29. The system of claim 28, wherein the reward function comprises a deterministic reward function.

30. The system of any one of claims 20 to 29, wherein the processor is further configured for, prior to said generating, based on the indication of the given molecule, the initial state:

generating, using the indication of the given molecule, a feature vector thereof; and wherein

said generating the initial state is based on the feature vector of the given molecule.

31. The system of any one of claims 20 to 30, wherein the feature vector is generated using a Morgan Fingerprint.

32. The system of any one of claims 20 to 31, wherein the processor is further configured for, prior to said receiving the indication of the given molecule:

learning the control policy using one of a value-based approach and a policy-based approach.

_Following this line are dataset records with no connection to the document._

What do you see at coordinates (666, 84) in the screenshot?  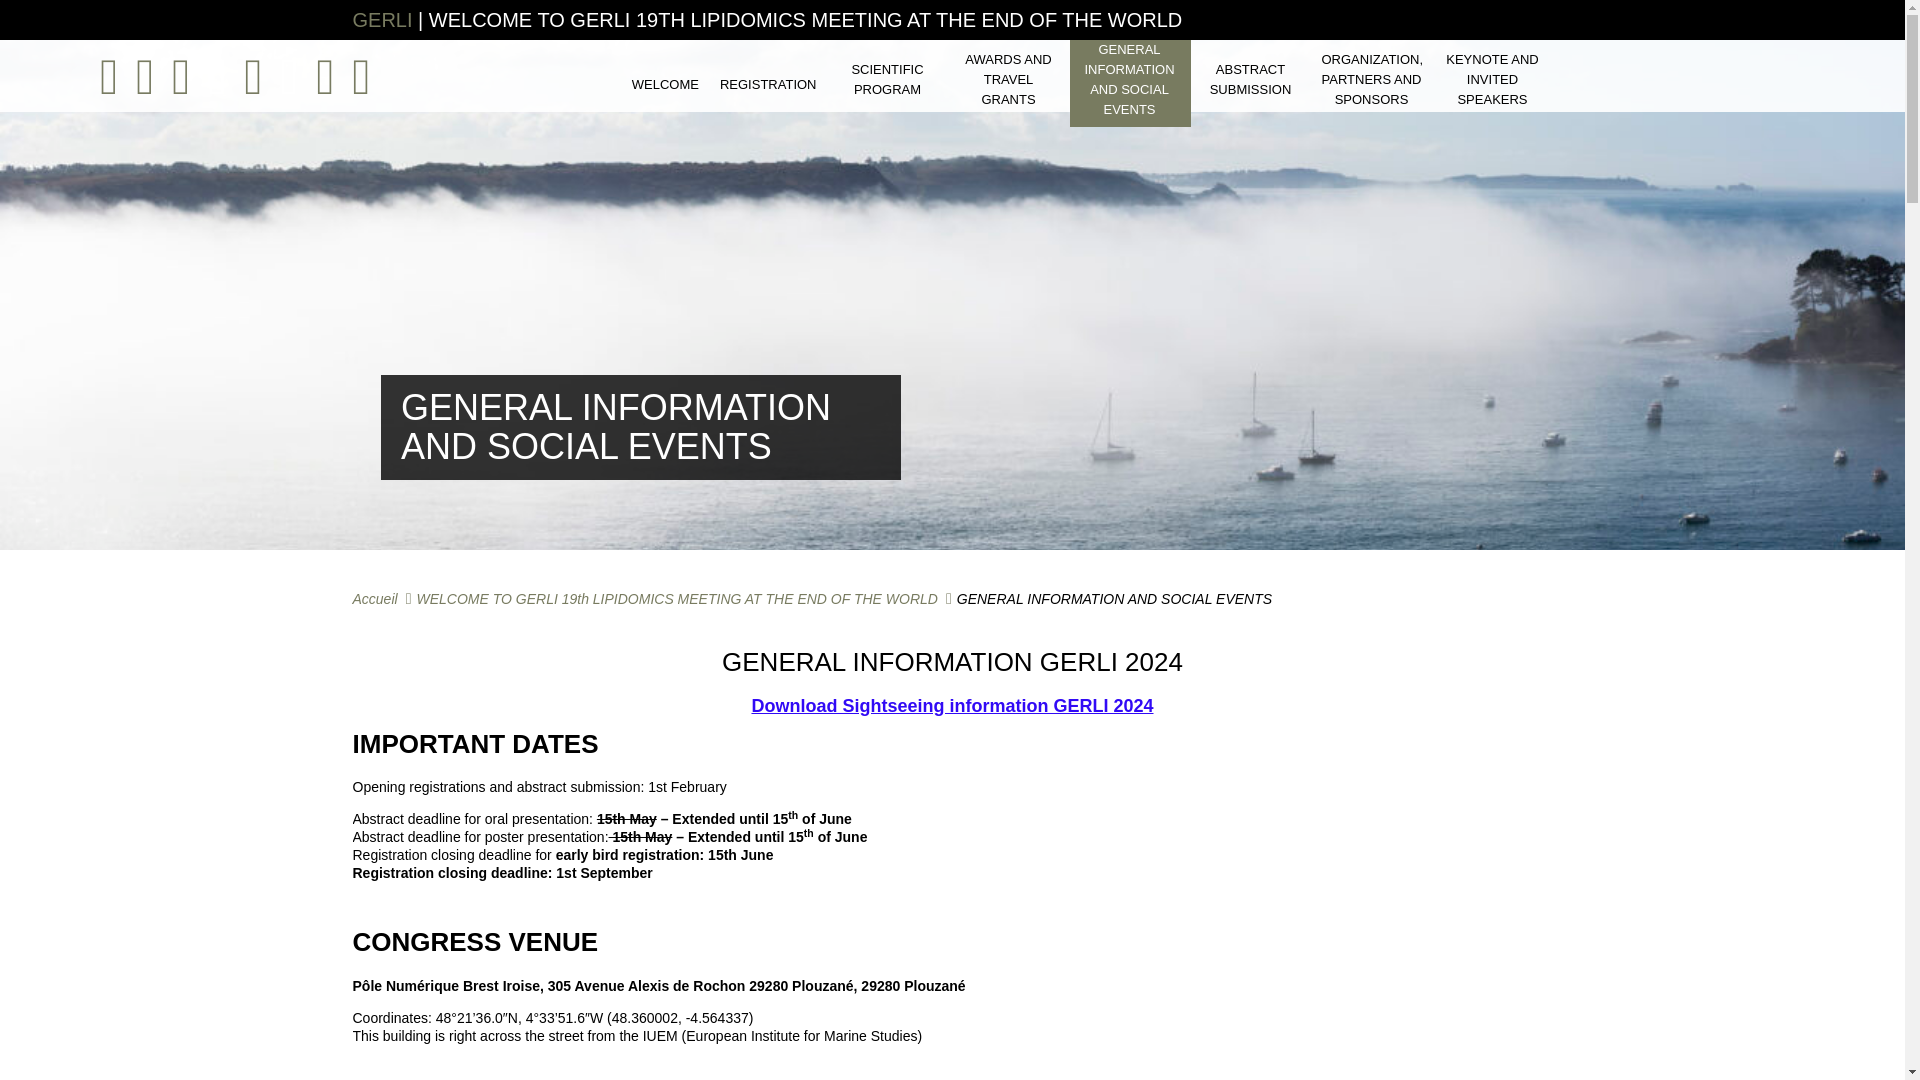 I see `WELCOME` at bounding box center [666, 84].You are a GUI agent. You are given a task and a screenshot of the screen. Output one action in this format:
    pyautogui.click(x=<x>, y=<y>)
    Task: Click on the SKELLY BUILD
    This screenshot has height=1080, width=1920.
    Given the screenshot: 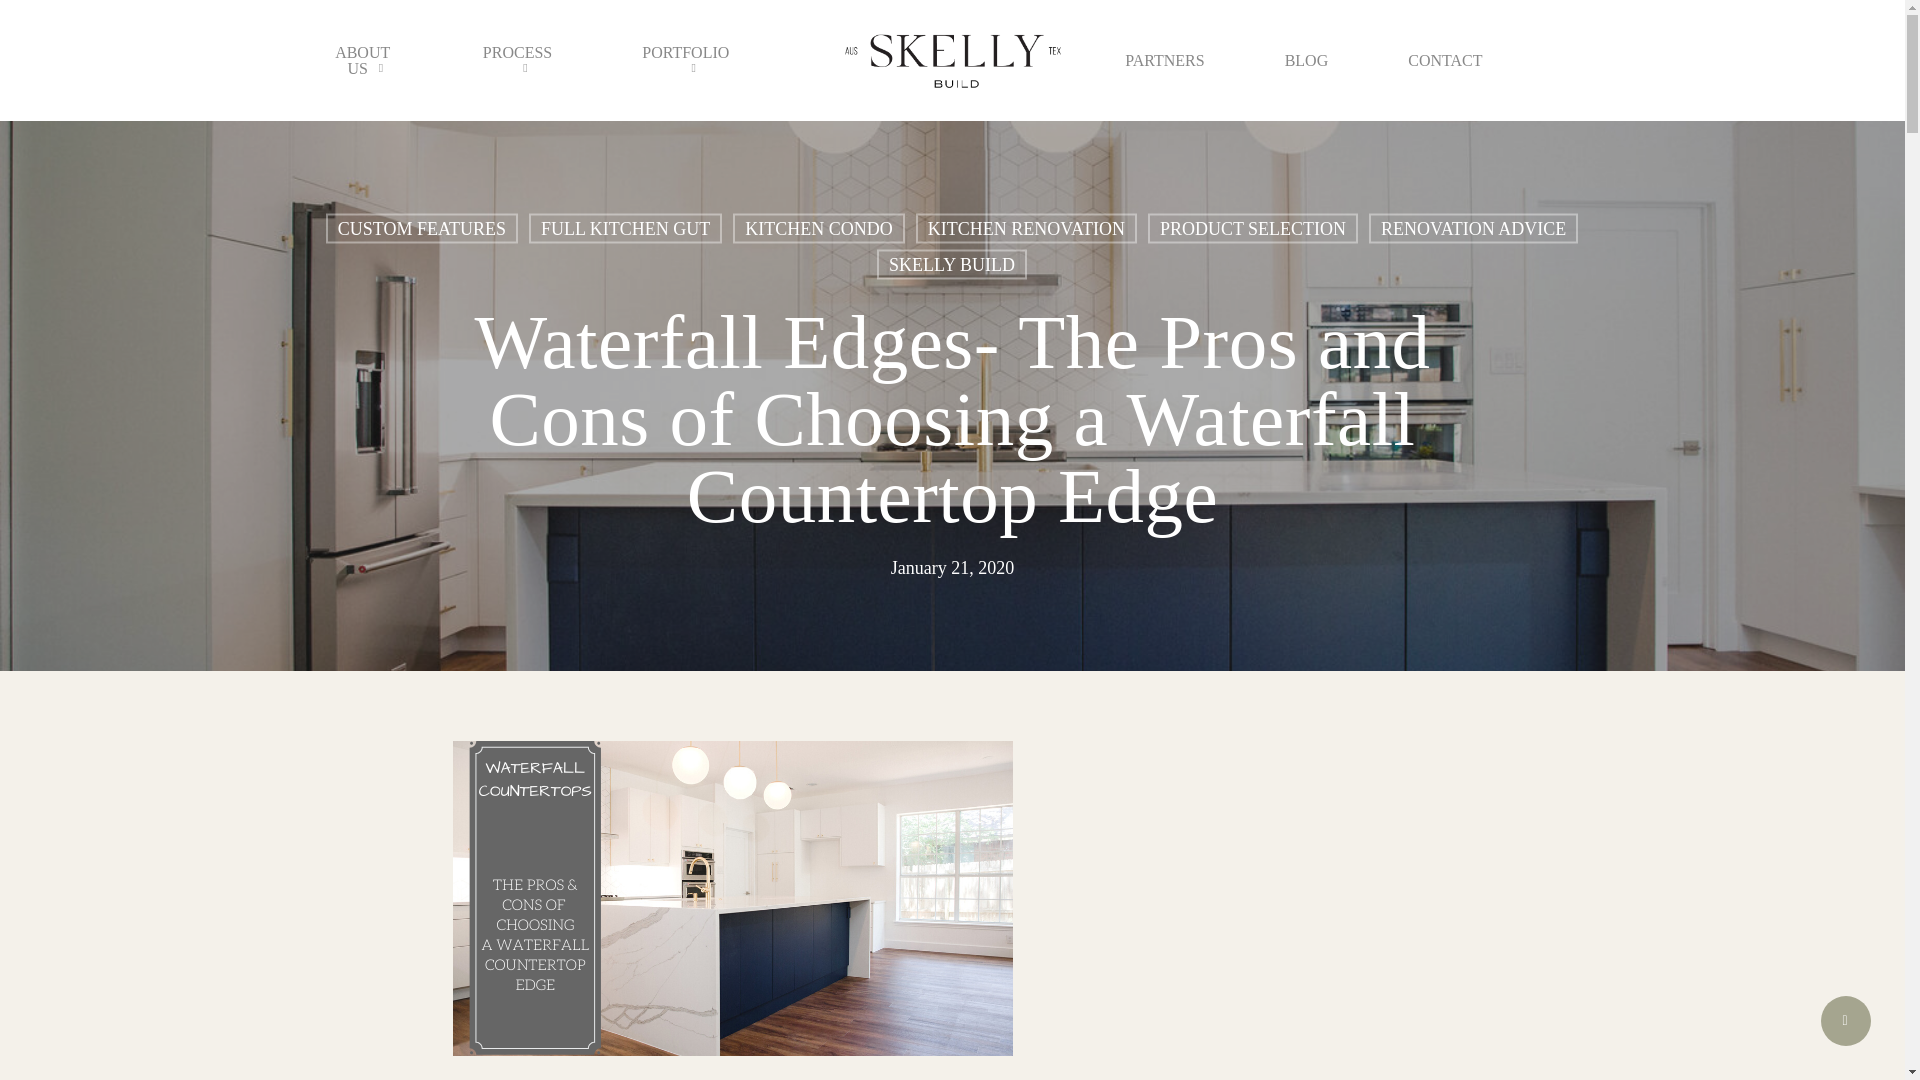 What is the action you would take?
    pyautogui.click(x=952, y=266)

33. The system of any one of claims 20 to 31, wherein the processor is further configured for, prior to said receiving the indication of the given molecule:

learning the control policy using a non-hierarchical approach.

34. The system of claim 33, wherein the non-hierarchical approach comprises an actor-critic architecture.

35. The system of any one of claims 20 to 31, wherein the processor is further configured for, prior to said receiving the indication of the given molecule:

learning the control policy using a hierarchical approach.

36. The system of claim 35, wherein the hierarchical approach comprises an option- critic architecture.

37. The system of any one of claims 20 to 31, wherein said selecting the action to apply on the current state to obtain the product state comprises:

selecting, from the non-transitory storage medium, an option corresponding to the transformation; and

selecting, from the non-transitory storage medium, a reactant of a plurality of reactant for applying the transformation.

38. The system of any one of claims 20 to 37, wherein the processor is further configured for selecting, based on a set of chemical transformations, the given molecule.